Предоставленный отрывок:
■ ■ ■ ■ ■

Основную помощь в определении годов жизни поэта оказывает самый текст «Шахнаме». В ряде лирических отступлений Фирдоуси говорит о своем возрасте в связи с некоторыми моментами работы над поэмой и обстоятельствами личного характера (смерть сына), указывает даты (прямо или лишь намеком), например, дату завершения своего труда.
Наиболее твердой датой можно считать указание на завершение второй, посвященной Махмуду Газневидскому, редакции поэмы в 400 г. Хиджры, т. е. в 1009—1010 гг. н. э. Остальные даты так или иначе сопоставляются между собой и с этой датой, причем выявляются противоречия, казалось бы, прямых и ясных в отдельности указаний. Многие из этих противоречий кажущиеся, рано или поздно их, может быть, удастся согласовать. Дело в том, что первоначально молчаливо исходили из предположения о последовательной с начала до конца работе Фирдоуси над поэмой. В целом это, пожалуй, так, но в отдельных случаях более поздний эпизод мог быть обработан раньше, а более ранний отредактирован позднее. Наконец, не исключены и отдельные, позднейшие вставки, искажения переписчиков, варианты разных редакций. Все это ныне с успехом изучается, сопоставляется текстологами, но пока еще в плане предварительных исследований. Большое значение имеет и отсутствие окончательно установленного критического текста поэмы.
Таким образом, отдельные исследователи, сопоставляя многочисленные и противоречивые данные, по-разному устанавливали вероятность той или иной предполагаемой даты рождения Фирдоуси. Так, Т. Нёльдеке полагал вероятность 323—324 гг. Хиджры, т. е. 935—936 гг. н. э. Таги-заде — (еще в журнале «Каве» за 1921 г., № 12) — около 320 г. Хиджры, т. е. в пределах 932—934 гг. н. э. Последняя дата была принята правительством Ирана как официальная для проведения торжества 1000-летия со дня рождения поэта в 1934г. Есть и иные соображения: если более ранние даты (не раньше 920 г.) мало обоснованы, то установление более поздней даты (329 г. Хиджры, т. о. 940—941 гг. н. э.), обосновываемое, например, Саидом Нафиси по данным «Шахнаме», заслуживает предпочтения.

■ ■ ■ ■ ■

Сохранённые данные:

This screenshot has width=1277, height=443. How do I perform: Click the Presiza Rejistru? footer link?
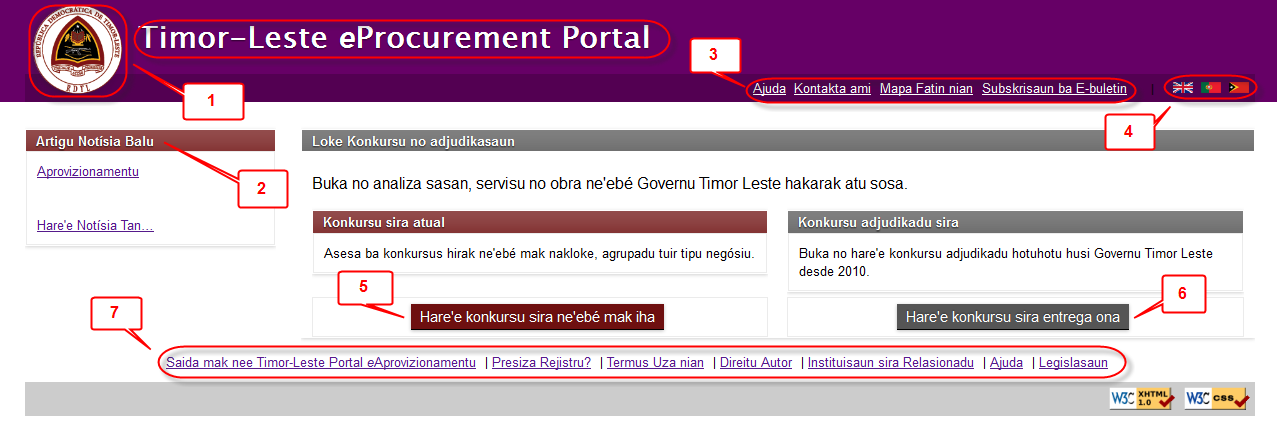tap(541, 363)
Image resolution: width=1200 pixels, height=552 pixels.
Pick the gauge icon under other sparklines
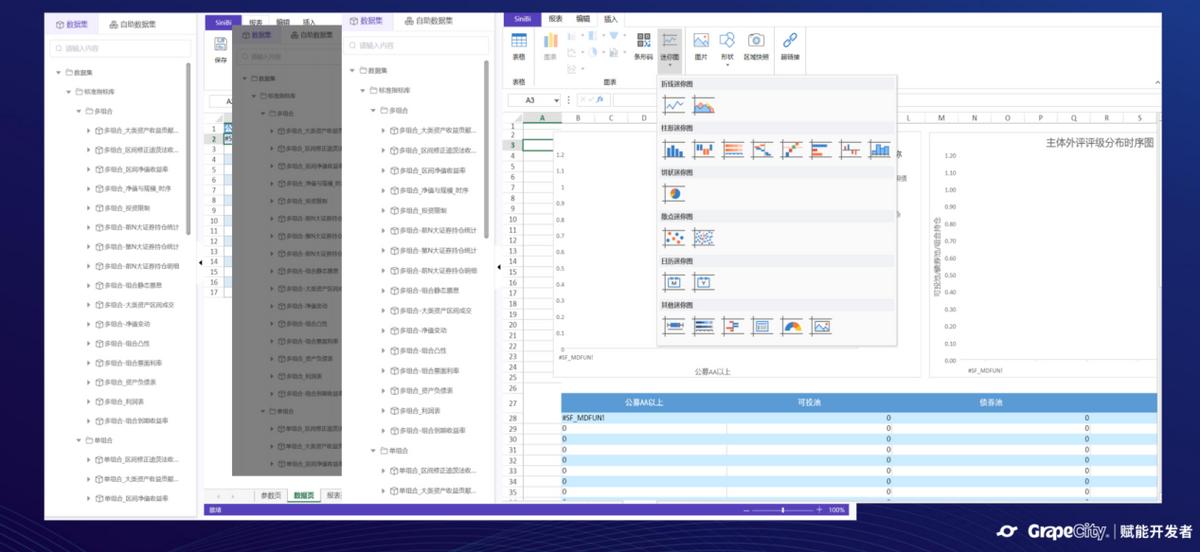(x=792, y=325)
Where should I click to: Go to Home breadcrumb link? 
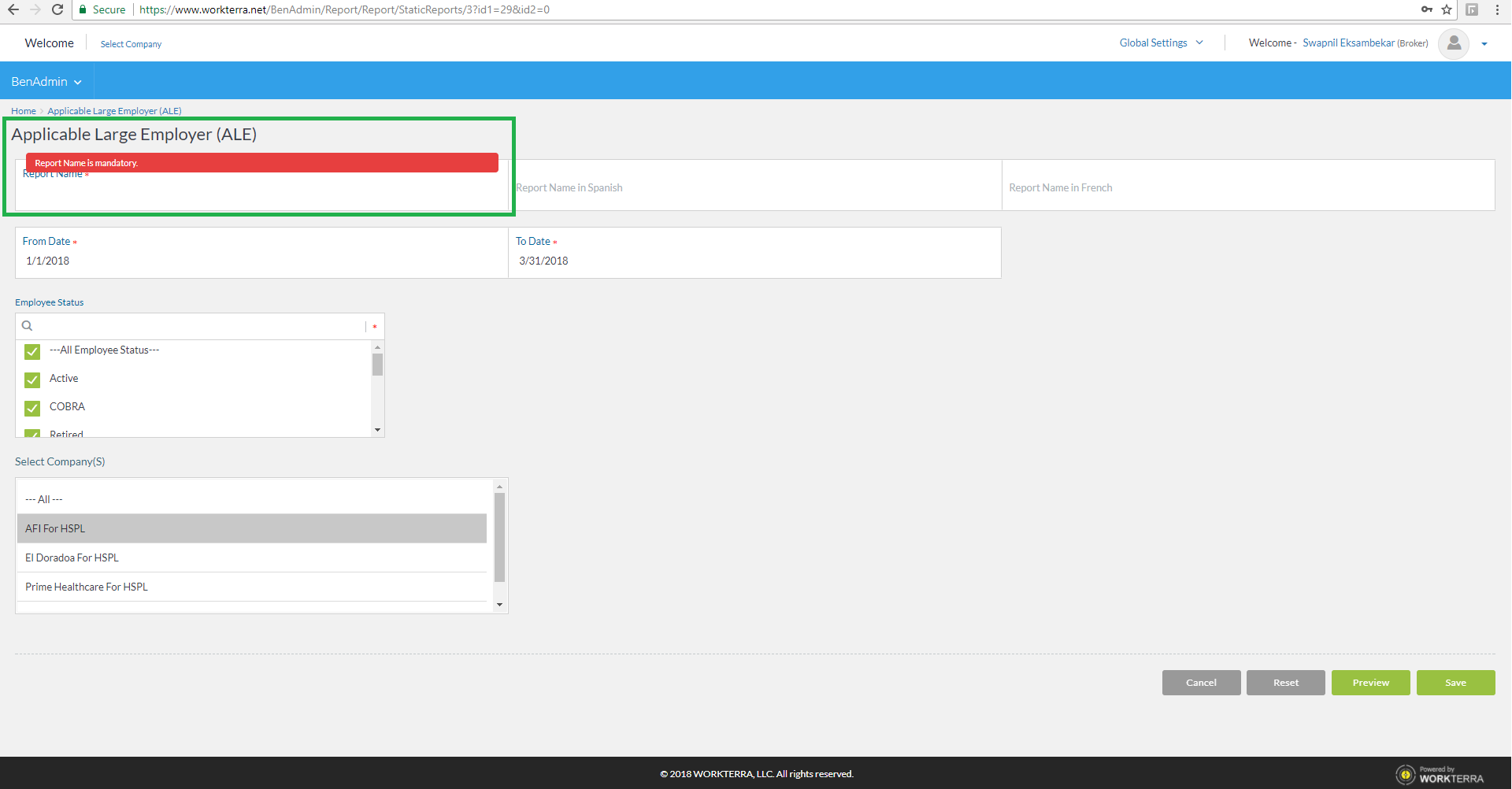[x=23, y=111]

■ ■ ■ ■ ■

Описание задания: Повторите без изменений всё, что идёт в отрывке о Фирдоуси, начиная со слов «Основную помощь в» и вплоть до слов «завершения своего труда.». Строки выше — отдельный материал, с отрывком о Фирдоуси они не связаны.

Ответ:
Основную помощь в определении годов жизни поэта оказывает самый текст «Шахнаме». В ряде лирических отступлений Фирдоуси говорит о своем возрасте в связи с некоторыми моментами работы над поэмой и обстоятельствами личного характера (смерть сына), указывает даты (прямо или лишь намеком), например, дату завершения своего труда.